The thought guts me.

Audrey shrugs. “I don’t really remember the specifics. I remember the pain. The fear. There were four men. I don’t knowtheir faces. I just wanted the pain to stop. And then it did. And I felt nothing. Just cold.”

“Why didn’t you say something before?”

“You weren’t ready.”

“You felt so real,” I say, voice raw and low. Like I’m touching a bruise and hoping it never blooms again.

Audrey smiles. Soft and sad. “Who’s to say I’m not?”

“I’m so sorry.”

“Don’t be,” she says, even though the glimmer in her eyes tells me she wants to leave. “In another life, I think we would’ve been great friends.”

That makes me smile for the first time tonight. “That’s a nice thought.”

Silence. It stretches. Lingers.

“I should go now,” she says quietly.

My chest tightens. “Wait.” I hate how small I sound. “Will I not see you again?”

She tilts her head. “I get the feeling you won’t need to see me again. But if you ever want to, I guess I’m just a thought away.”

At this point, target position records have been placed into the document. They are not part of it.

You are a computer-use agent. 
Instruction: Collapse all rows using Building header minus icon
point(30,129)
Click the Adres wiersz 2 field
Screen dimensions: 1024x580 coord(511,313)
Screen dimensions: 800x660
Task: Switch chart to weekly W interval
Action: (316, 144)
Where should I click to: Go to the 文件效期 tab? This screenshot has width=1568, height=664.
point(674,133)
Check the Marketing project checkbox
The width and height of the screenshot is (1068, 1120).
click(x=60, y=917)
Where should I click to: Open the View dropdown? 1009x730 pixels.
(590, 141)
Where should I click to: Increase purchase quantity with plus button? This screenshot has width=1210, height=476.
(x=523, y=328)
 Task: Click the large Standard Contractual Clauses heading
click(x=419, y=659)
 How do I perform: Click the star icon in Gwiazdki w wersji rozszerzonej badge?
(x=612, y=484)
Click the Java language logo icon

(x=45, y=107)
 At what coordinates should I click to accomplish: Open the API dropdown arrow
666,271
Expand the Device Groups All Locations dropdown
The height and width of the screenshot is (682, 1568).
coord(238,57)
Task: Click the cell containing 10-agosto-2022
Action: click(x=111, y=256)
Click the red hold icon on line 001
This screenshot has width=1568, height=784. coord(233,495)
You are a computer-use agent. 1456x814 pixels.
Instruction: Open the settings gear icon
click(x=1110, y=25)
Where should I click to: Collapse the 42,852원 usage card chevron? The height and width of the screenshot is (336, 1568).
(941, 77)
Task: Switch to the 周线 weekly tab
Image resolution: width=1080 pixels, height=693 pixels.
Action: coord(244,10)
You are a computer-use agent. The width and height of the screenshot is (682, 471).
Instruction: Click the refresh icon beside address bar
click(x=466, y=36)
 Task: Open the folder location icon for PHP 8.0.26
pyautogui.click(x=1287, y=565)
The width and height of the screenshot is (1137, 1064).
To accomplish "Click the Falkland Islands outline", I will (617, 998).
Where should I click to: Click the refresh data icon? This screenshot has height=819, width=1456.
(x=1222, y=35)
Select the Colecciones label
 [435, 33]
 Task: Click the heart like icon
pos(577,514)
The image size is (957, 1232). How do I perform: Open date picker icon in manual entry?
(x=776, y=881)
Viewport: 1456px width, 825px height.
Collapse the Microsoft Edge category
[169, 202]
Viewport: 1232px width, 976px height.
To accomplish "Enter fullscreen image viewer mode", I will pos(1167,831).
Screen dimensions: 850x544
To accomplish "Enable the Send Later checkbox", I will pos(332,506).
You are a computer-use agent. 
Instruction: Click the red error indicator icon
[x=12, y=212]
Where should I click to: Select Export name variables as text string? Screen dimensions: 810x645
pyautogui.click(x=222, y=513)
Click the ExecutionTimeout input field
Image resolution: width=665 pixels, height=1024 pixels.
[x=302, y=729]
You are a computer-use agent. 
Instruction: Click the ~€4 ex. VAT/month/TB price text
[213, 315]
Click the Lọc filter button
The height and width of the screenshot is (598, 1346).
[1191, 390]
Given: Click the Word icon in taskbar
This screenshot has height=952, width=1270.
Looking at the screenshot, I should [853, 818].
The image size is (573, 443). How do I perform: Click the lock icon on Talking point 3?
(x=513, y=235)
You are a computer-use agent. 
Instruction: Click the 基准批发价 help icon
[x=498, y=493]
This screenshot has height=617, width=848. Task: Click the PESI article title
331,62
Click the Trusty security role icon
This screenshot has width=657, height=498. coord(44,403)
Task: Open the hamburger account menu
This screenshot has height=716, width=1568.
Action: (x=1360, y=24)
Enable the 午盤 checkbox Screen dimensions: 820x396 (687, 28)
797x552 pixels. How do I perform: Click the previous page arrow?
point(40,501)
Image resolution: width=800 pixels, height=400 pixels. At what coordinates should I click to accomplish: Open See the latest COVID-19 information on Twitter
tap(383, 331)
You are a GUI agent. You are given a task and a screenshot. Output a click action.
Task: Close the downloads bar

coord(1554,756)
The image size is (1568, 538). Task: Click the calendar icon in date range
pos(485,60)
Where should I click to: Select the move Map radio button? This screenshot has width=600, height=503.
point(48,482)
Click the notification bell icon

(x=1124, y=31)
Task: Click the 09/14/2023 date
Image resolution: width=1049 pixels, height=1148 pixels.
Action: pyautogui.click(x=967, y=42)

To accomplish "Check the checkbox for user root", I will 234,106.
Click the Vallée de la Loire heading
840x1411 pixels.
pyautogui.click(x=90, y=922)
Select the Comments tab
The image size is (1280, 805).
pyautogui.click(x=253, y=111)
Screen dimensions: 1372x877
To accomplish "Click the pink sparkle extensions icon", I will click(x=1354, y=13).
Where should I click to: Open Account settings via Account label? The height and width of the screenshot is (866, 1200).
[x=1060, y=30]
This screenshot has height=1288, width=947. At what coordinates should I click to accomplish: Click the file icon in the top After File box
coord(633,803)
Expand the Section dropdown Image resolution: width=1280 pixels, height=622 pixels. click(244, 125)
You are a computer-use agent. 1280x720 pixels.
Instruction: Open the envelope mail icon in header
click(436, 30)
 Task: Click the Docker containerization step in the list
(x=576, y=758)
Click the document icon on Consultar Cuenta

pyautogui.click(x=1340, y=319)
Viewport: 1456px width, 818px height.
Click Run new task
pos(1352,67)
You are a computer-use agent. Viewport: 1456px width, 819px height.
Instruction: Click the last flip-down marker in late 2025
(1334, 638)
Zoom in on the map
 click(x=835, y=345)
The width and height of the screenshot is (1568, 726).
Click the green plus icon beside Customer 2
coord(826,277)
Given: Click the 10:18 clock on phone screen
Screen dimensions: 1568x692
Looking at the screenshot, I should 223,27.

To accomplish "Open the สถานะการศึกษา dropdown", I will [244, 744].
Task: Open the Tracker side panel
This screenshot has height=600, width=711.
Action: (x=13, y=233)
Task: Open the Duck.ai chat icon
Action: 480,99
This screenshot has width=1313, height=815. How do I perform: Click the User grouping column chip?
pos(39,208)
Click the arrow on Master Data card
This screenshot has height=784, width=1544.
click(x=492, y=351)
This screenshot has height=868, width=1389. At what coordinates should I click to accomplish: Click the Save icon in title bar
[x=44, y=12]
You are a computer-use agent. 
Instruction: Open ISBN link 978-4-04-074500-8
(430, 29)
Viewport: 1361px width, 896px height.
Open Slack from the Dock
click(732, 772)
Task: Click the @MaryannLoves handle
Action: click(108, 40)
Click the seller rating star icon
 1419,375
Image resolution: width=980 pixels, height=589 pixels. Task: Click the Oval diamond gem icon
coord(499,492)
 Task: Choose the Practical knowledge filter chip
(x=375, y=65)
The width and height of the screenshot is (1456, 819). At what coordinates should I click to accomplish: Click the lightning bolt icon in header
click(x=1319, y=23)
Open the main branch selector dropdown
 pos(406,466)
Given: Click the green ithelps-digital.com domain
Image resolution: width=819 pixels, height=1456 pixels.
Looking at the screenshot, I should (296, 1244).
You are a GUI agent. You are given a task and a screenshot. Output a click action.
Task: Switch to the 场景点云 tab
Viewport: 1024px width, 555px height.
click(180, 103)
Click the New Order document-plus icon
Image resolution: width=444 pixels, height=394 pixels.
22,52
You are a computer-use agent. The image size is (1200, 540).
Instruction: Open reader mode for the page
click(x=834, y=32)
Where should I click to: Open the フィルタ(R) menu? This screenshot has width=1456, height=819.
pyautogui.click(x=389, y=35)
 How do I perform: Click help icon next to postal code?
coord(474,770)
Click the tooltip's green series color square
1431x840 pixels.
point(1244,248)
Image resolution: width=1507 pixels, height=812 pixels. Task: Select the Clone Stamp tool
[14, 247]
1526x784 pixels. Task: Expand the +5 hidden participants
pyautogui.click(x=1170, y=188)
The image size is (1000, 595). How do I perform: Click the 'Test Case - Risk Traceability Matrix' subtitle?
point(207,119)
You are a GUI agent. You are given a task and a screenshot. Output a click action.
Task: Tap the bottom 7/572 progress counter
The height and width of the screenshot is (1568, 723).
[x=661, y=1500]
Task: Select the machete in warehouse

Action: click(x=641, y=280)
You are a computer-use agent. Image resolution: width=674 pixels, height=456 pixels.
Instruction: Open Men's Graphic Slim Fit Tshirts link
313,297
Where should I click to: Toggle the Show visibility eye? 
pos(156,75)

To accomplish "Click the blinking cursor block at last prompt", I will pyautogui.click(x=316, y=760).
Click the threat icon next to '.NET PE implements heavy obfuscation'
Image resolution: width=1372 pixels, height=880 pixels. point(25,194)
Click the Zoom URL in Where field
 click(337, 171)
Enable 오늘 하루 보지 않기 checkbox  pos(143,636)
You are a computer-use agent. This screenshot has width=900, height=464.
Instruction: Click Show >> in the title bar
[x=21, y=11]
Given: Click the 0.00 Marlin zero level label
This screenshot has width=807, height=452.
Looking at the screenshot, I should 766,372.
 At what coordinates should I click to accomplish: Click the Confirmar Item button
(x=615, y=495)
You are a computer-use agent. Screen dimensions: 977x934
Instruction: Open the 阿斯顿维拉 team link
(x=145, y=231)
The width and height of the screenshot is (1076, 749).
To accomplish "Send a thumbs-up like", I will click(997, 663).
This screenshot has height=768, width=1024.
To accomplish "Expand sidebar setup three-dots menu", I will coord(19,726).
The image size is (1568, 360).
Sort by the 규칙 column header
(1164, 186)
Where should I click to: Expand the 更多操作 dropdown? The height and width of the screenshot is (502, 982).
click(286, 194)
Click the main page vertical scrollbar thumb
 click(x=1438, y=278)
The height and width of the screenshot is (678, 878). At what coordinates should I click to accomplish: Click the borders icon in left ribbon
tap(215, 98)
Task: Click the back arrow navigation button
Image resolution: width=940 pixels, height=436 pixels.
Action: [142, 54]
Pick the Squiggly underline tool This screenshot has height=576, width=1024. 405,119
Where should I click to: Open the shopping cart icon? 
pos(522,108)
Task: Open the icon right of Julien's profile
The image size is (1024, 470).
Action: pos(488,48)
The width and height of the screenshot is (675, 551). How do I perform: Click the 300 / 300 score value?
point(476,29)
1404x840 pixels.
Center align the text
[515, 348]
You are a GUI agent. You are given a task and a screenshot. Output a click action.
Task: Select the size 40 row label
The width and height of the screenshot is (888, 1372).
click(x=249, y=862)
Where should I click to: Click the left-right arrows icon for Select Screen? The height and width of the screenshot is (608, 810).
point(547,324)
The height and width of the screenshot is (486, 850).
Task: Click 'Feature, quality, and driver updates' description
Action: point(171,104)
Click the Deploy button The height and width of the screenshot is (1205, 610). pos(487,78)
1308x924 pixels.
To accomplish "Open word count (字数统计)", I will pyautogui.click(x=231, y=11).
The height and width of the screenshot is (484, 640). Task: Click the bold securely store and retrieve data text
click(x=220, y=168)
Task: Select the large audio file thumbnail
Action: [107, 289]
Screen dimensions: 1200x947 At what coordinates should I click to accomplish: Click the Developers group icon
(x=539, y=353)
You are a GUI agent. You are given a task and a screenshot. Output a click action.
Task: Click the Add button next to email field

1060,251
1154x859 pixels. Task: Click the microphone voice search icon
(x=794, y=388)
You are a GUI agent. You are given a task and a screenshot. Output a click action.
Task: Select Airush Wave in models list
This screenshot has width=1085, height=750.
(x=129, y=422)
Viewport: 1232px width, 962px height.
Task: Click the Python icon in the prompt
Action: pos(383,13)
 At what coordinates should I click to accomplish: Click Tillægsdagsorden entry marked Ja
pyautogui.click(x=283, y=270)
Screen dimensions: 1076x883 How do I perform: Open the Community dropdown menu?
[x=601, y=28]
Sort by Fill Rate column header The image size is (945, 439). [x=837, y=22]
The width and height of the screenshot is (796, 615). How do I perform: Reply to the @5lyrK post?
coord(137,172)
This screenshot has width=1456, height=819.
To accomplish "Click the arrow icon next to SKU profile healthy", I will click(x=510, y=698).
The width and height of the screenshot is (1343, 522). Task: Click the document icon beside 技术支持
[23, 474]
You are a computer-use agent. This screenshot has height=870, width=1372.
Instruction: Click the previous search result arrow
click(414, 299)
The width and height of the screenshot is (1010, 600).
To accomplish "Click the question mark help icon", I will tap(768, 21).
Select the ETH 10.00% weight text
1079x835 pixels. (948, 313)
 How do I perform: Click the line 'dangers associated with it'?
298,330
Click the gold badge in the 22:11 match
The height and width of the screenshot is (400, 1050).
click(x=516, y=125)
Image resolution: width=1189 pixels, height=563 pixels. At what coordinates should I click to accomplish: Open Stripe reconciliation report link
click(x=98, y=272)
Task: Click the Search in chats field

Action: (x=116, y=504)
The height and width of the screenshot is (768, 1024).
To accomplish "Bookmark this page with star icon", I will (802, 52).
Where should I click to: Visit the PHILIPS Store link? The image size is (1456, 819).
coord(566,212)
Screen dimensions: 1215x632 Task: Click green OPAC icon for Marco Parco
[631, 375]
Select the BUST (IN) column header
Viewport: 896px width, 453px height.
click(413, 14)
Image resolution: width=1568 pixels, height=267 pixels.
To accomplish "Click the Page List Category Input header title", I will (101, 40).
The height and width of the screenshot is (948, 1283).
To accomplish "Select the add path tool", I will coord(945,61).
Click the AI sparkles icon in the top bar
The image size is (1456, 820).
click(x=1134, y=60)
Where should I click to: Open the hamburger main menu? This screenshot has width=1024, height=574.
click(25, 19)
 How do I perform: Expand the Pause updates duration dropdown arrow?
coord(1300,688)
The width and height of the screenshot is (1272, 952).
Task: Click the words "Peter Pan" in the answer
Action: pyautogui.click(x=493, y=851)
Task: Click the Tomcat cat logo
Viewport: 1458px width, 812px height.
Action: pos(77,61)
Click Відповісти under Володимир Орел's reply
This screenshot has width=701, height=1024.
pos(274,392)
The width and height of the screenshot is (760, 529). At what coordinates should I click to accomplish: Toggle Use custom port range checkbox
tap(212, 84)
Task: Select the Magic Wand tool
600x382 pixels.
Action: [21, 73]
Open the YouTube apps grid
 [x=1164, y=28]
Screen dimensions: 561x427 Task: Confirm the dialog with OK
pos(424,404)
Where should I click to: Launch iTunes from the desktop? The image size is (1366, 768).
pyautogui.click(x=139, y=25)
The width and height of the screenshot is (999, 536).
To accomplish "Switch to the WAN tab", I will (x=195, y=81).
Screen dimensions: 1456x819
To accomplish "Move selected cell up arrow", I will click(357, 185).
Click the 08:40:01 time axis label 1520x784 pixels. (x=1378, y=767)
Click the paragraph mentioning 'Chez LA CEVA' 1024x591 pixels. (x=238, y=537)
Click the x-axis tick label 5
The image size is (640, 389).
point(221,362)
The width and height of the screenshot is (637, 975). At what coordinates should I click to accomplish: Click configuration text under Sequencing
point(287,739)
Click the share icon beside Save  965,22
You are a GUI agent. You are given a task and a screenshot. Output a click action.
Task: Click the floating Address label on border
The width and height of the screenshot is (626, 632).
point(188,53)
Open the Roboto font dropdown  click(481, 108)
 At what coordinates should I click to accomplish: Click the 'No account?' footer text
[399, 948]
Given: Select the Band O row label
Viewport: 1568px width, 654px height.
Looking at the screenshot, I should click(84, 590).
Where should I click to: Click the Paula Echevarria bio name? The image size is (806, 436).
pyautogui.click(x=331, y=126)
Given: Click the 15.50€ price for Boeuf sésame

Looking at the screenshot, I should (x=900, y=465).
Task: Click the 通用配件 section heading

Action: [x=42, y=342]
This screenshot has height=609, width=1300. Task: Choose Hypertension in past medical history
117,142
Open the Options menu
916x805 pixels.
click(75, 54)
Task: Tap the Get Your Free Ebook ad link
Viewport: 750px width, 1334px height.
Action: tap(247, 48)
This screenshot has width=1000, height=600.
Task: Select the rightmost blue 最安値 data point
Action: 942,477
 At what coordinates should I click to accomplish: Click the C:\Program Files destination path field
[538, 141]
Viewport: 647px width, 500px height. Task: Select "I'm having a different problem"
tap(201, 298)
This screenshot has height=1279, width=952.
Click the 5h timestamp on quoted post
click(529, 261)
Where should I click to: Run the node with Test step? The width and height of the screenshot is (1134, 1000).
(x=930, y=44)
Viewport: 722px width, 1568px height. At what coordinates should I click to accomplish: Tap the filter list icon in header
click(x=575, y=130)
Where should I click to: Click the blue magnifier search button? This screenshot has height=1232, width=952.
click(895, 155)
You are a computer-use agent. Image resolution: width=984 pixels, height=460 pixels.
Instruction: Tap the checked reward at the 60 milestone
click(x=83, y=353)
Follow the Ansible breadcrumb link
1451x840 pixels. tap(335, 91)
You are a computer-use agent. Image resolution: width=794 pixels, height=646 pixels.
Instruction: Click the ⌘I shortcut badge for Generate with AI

The wind slices through my sweat-soaked top. The parking lot is mostly empty except for the space between us. She starts to walk away. Towards nothing. Towards nowhere.

“Audrey?” I call.

She turns. Cigarette between her lips now. Smoke curling like a question mark around her face. “Yeah?”

“What do I do now?”

“What do you mean?”

“I’m going to lose my fucking mind if I have to sit in that godforsaken waiting room again.”